═══ Selected excerpt

I have a few single-column tables which I call "domain" tables, where columns in other tables reference them as foreign keys. These are essentially enumerated-type tables which are only changed once upon initialization. For example, one table that stores the status data type:

CREATE TABLE status_domain (status TEXT PRIMARY KEY NOT NULL UNIQUE);
INSERT INTO status_domain VALUES ('pending');
INSERT INTO status_domain VALUES ('in_progress');
INSERT INTO status_domain VALUES ('error');
INSERT INTO status_domain VALUES ('complete');  
.
.
CREATE TABLE my_other_table (
    .
    .
    status  TEXT NOT NULL,     
    .
    .
    FOREIGN KEY (status) REFERENCES status_domain(status)
);

The purpose of the domain table is to make use of sqlite's foreign key constraints (referential integrity).

══════
═══ Data extract

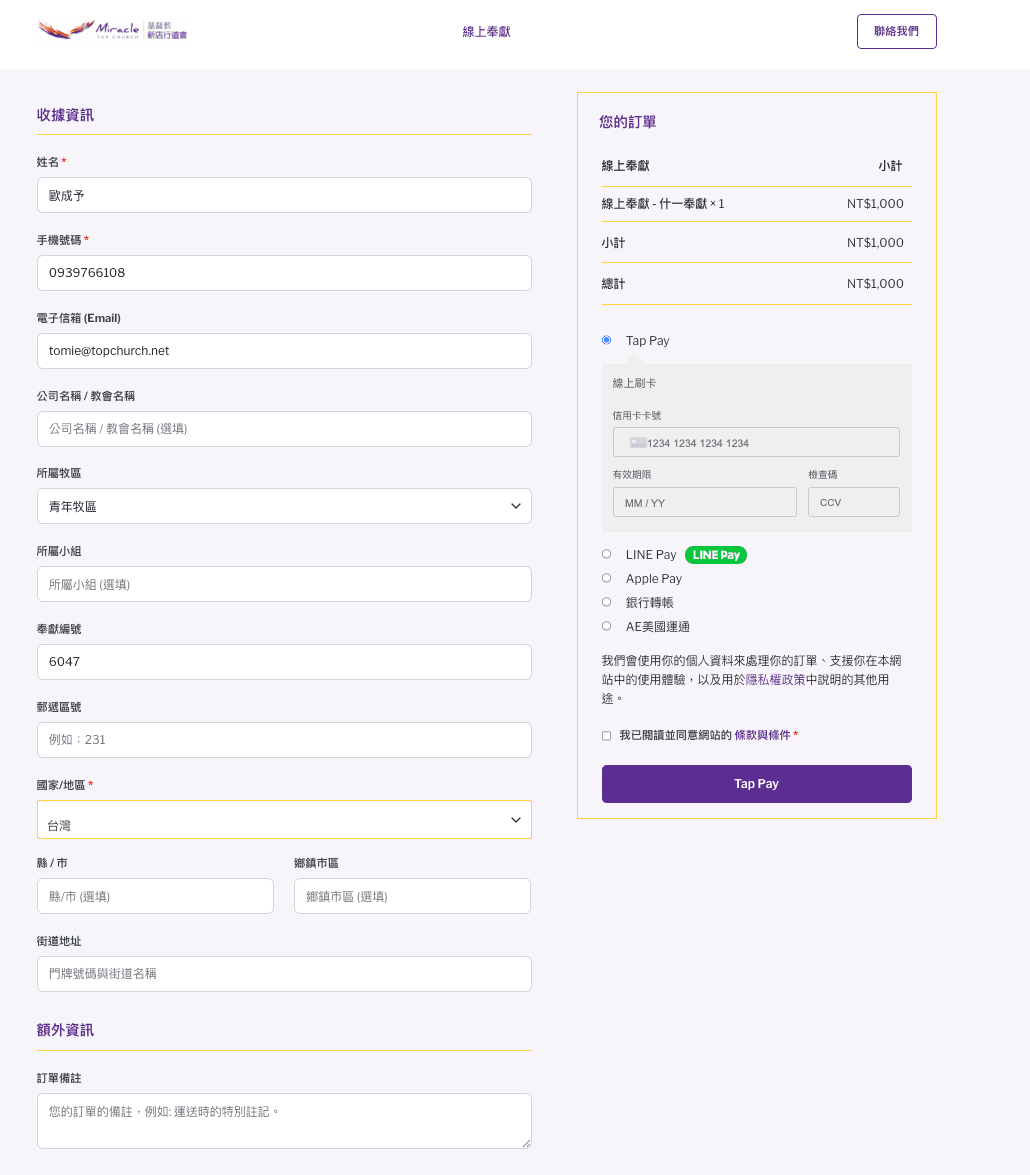Select the AE美國運通 payment option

══════

▶ Complete the following:
A - Translate this sentence from the SQLite domain-table text into Spanish: "The purpose of the domain table is to make use of sqlite's foreign key constraints (referential integrity)."
B - Using the SQLite domain-table text, explain in one to three sentences why a table such as status_domain is set up.

▶ Answers to the tasks:
A - El propósito de la tabla de dominio es aprovechar las restricciones de clave foránea de sqlite (integridad referencial).

B - According to the text, the purpose of the domain table is to make use of sqlite's foreign key constraints, that is, referential integrity. In the example, the status column of my_other_table is declared as a foreign key that references status_domain(status).